* [Arbeitsaufträge]:
• 1. Innerhalb welcher Frist ist die Beschwerde laut dem Textauszug zur Familienbeihilfe gemäß § 285 BAO einzubringen?
• 2. Schreiben Sie den Textauszug zur Familienbeihilfe im Anschluss an seinen letzten Satz weiter.

* [Textauszug]:
::::::::

Dazu wird ausgeführt wie folgt:

1. Zulässigkeit der Bescheid Beschwerde:

Gemäß § 285 BAO ist die Beschwerde innerhalb eines Monats nach Zustellung des Bescheides beim Finanzamt Bruck Eisenstadt Oberwart einzubringen und ist dieses jedenfallsinnerhalb der offenen Frist geschehen.

Die Beschwerdeführerin erachtet sich durch den angefochtenen Bescheid in ihrem subjektiven Recht auf Bezug der erhöhten Familienbeihilfe für ihren Sohn ***5******6******2*** aufgrund des Vorliegens der dafür erforderlichen Voraussetzungen, nämlich 50 % Grad der Behinderung ab Geburt verletzt.

2. Beschwerdegründe:

a) Rechtswidrigkeit des Inhaltes:

Gegenständlicher Abweisungsbescheid wurde damit begründet, dass ab vom Sachverständigengutachten festgestellt wurde, dass erst hier der minderjährige ***5******6******2*** mehr als 50 % behindert war.

Es war schon immer so, dass der minderjährigen ***5*** anders war. Dies wurde im Zuge der Mutter Kind Untersuchungen immer wieder festgestellt, dass ab 2013 erstmals Fütterungsprobleme beobachtet werden konnten, in weiterer Folge war die Sprachentwicklung verzögert.

Es gab in weiterer Folge Probleme mit dem Kindergarten und nahm dies gewisse Zeit in Anspruch, dass die Eltern mit dem minderjährigen ***5*** diverse Ärzte aufgesucht haben, um endlich eine Diagnose zu erhalten.

De facto wurde das Noonan-Syndrom durch eine molekular genetische Untersuchung im Juni 2018 festgestellt, des weiteren eine kombinierte umschriebene Entwicklungsverzögerung und eine leichte Intelligenzminderung.

Das Noonan- Syndrom ist eine Erbkrankheit, die ein komplexes Syndrom einer Vielzahl von genetischen Entwicklungsstörungen kennzeichnet.

Die resultierende Fehlbildungen können das äußere Erscheinungsbild betreffen als auch innerer Organe, Angeborene Herzfehler sind typisch.

Als Ursache wird in der Literatur beschrieben, dass eine Veränderung des PTPN11-Gen vorliegt. Dieses Gen ist verantwortlich für Protein, dass eine zentrale Funktion in der Wachstumsregulation ausübt und beeinflusst eine Vielzahl von Stoffwechsel- und Wachstumsvorgängen. Die viel gestalteten Ausprägungen des Noonan- Syndrom erschweren die klinische Diagnose.

::::::::

* [Gespeicherte Daten]:
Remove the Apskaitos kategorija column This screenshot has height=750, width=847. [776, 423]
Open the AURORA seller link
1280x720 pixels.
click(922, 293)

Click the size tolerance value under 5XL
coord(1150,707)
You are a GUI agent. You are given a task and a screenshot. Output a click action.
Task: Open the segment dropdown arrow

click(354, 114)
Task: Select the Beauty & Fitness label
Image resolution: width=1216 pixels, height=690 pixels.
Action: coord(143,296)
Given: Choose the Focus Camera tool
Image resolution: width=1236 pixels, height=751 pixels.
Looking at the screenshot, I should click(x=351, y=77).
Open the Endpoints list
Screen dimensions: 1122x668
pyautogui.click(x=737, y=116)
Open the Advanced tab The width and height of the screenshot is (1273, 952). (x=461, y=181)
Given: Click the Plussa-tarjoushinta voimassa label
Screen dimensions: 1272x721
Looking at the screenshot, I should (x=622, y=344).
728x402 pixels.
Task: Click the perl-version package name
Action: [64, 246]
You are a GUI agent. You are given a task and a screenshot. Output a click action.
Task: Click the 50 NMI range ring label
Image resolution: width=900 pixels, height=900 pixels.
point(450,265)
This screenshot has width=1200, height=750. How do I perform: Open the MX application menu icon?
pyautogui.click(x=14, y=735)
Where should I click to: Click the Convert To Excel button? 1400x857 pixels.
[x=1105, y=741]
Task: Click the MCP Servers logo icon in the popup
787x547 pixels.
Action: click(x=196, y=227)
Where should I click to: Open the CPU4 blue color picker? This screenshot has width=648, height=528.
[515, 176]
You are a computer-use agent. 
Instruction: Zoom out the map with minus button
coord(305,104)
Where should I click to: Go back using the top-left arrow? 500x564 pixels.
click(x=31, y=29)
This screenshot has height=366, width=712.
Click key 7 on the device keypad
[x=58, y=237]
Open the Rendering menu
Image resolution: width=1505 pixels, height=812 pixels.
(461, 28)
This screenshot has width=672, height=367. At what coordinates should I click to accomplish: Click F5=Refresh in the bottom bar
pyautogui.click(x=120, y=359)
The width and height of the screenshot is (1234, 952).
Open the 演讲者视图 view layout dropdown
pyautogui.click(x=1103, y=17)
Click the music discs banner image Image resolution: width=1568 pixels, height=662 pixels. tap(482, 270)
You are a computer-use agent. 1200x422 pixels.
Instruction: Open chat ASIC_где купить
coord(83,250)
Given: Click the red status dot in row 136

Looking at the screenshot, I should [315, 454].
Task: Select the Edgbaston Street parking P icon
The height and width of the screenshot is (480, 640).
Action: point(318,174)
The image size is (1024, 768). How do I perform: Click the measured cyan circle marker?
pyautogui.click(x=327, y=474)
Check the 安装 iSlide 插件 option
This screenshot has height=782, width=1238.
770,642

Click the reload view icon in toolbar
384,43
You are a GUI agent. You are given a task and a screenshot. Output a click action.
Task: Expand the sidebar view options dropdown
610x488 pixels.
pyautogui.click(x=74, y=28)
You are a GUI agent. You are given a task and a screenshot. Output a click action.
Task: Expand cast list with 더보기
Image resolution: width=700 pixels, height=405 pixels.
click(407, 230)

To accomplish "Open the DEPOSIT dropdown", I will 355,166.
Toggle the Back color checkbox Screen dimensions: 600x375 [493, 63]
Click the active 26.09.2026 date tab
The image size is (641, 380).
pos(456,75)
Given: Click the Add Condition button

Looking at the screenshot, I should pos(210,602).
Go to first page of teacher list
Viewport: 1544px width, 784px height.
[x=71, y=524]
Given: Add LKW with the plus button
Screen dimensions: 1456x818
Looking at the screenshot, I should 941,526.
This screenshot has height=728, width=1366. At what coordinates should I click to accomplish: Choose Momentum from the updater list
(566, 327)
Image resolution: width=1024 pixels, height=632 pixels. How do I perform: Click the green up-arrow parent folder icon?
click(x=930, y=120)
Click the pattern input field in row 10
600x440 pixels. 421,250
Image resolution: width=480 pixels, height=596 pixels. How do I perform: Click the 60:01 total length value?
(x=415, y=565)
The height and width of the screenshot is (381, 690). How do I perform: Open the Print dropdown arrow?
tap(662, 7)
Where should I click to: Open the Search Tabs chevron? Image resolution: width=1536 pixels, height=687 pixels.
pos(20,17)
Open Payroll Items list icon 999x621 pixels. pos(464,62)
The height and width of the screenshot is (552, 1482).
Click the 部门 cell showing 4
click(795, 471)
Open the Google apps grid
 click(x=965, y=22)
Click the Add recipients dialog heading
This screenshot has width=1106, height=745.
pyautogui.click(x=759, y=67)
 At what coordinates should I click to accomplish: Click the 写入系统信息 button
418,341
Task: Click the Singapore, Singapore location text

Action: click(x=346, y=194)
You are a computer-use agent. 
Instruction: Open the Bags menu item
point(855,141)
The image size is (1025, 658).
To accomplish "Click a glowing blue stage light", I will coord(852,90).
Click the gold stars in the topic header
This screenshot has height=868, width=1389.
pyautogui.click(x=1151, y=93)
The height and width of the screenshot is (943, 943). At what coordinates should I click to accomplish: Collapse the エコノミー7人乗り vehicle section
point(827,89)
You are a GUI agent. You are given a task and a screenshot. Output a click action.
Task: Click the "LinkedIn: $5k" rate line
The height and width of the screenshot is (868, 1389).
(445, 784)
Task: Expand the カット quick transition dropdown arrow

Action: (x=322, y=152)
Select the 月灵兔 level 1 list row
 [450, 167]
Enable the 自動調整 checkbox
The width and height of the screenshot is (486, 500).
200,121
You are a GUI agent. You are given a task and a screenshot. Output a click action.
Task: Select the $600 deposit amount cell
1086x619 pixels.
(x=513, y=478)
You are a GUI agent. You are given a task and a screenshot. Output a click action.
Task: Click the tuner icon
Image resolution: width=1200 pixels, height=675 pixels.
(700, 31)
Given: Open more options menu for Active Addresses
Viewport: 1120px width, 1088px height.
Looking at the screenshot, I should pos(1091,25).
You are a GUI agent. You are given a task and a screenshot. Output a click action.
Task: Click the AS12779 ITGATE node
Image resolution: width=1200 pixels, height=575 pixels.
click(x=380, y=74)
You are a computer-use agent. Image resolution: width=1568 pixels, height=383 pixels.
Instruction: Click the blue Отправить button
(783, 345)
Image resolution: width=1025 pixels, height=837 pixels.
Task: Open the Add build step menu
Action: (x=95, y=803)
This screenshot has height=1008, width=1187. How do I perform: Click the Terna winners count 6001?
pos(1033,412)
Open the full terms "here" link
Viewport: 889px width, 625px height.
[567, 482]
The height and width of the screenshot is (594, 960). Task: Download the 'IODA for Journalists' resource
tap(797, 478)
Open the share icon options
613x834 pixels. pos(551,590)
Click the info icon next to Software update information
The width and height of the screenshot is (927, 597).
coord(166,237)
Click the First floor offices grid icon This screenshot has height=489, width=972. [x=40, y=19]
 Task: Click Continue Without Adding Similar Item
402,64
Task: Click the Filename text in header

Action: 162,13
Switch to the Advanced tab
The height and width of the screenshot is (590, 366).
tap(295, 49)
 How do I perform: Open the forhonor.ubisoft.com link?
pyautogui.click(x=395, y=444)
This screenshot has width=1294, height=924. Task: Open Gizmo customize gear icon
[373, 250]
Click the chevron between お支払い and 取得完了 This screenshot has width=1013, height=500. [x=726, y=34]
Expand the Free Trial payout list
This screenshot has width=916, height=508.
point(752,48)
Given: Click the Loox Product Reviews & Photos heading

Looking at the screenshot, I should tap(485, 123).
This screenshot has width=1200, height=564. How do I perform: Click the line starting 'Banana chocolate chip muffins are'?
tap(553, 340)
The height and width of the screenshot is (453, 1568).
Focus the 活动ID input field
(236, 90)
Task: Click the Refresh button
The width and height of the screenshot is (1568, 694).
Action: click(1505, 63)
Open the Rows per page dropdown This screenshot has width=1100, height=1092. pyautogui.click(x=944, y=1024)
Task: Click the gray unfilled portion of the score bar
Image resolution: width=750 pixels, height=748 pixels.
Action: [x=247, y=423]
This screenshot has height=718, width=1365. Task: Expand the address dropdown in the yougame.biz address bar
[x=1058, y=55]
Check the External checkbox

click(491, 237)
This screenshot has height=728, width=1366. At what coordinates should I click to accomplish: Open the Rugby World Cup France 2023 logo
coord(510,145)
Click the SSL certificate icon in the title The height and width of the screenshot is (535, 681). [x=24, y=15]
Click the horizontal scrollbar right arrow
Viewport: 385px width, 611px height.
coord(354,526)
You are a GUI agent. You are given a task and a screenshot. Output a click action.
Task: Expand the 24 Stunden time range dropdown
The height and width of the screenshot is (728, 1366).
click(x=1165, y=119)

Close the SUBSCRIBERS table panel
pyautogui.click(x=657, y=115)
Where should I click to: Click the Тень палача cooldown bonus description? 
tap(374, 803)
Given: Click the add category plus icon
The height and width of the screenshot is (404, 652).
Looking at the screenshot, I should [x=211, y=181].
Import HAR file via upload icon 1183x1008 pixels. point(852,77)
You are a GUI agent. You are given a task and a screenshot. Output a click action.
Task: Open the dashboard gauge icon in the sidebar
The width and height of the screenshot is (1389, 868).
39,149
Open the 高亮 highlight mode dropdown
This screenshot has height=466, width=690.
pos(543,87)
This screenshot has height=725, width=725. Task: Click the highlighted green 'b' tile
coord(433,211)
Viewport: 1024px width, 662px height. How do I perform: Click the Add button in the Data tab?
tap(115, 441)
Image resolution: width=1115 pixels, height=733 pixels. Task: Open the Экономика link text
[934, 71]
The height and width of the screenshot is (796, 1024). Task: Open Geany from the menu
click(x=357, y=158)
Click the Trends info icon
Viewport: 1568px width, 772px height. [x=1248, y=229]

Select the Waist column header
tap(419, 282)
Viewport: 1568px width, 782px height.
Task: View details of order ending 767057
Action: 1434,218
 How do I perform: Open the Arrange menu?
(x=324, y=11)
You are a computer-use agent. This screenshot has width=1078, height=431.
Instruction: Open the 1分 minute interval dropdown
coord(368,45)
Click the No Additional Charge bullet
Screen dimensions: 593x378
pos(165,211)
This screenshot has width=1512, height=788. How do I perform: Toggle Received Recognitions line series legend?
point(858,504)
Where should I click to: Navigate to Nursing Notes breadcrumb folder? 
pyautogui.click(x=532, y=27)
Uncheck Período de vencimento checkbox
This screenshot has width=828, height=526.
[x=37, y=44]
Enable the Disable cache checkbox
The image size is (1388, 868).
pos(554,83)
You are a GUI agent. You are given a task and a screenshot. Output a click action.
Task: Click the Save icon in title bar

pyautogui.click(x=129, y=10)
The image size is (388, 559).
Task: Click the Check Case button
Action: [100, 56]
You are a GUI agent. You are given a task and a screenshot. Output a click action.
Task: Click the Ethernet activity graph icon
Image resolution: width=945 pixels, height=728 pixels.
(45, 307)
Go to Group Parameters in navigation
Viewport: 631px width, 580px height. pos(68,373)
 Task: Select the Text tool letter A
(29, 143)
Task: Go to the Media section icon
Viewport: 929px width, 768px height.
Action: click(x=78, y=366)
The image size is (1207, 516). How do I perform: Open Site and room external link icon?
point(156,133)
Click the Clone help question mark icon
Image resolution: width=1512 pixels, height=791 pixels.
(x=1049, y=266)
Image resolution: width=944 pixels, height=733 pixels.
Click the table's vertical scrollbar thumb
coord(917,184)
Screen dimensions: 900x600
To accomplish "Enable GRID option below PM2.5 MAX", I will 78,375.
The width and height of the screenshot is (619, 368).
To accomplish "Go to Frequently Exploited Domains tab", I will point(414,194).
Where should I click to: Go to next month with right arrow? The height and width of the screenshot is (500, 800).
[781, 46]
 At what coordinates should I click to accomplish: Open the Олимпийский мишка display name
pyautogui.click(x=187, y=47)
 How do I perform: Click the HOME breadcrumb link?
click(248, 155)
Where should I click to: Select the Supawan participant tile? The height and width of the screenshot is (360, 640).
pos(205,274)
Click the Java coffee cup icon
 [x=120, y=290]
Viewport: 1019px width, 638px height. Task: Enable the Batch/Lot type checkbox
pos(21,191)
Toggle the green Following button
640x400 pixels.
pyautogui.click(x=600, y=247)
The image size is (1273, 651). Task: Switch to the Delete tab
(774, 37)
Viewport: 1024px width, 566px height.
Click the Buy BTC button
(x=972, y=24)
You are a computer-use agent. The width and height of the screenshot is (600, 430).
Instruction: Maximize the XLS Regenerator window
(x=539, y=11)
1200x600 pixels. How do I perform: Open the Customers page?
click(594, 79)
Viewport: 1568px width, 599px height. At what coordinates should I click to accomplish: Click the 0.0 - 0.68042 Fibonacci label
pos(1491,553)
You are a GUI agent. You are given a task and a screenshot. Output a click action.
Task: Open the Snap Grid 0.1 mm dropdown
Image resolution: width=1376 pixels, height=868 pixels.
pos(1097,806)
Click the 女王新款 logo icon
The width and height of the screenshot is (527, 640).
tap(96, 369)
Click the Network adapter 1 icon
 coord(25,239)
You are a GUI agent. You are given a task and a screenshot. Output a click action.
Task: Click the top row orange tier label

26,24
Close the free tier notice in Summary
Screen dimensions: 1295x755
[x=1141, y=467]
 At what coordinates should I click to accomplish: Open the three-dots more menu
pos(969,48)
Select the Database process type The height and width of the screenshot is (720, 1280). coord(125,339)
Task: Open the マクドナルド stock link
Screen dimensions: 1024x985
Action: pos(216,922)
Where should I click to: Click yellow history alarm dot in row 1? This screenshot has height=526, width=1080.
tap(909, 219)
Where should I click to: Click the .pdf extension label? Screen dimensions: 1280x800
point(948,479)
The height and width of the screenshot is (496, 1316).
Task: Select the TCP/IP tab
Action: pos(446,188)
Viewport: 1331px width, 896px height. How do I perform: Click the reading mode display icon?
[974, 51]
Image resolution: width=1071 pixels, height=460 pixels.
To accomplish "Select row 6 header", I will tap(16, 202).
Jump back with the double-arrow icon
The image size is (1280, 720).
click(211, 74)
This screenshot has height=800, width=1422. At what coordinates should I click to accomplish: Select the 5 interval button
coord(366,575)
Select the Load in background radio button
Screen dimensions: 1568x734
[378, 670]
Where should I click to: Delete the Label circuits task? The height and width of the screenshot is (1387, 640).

::::::::

* [Lösungen]:
• 1. Innerhalb eines Monats nach Zustellung des Bescheides.

• 2.
Nachdem es sich hierbei um einen Gendefekt handelt ist davon auszugehen, dass gegenständlicher Gendefekt von Haus aus da war, da Gene in der Regel im Körper nicht mutieren.

Im Zuge der Entwicklung und des Älterwerdens ist bei dem minderjährigen ***5*** klar ersichtlich, dass die Entwicklungen nicht, wie bei einem normalen Minderjährigen erfolgt. sondern das Reifen verzögert ist.

Ursprünglich war es so, dass er einfach ein sehr unruhiges Baby war, viel geschrien hat und viel geweint hat. Erst mit 1,5 Jahren konnte ***5*** laufen, krabbeln konnte er gar nicht.

Auffällig war, dass dieser verzögert gesprochen hat, bereits im Jahr 2016 gab es eine klinische psychologische Testung, wo definitiv eine gesamt verzögerte Entwicklung festgestellt wurde, dass dieser autistische Züge hat und autistisch veranlagt ist.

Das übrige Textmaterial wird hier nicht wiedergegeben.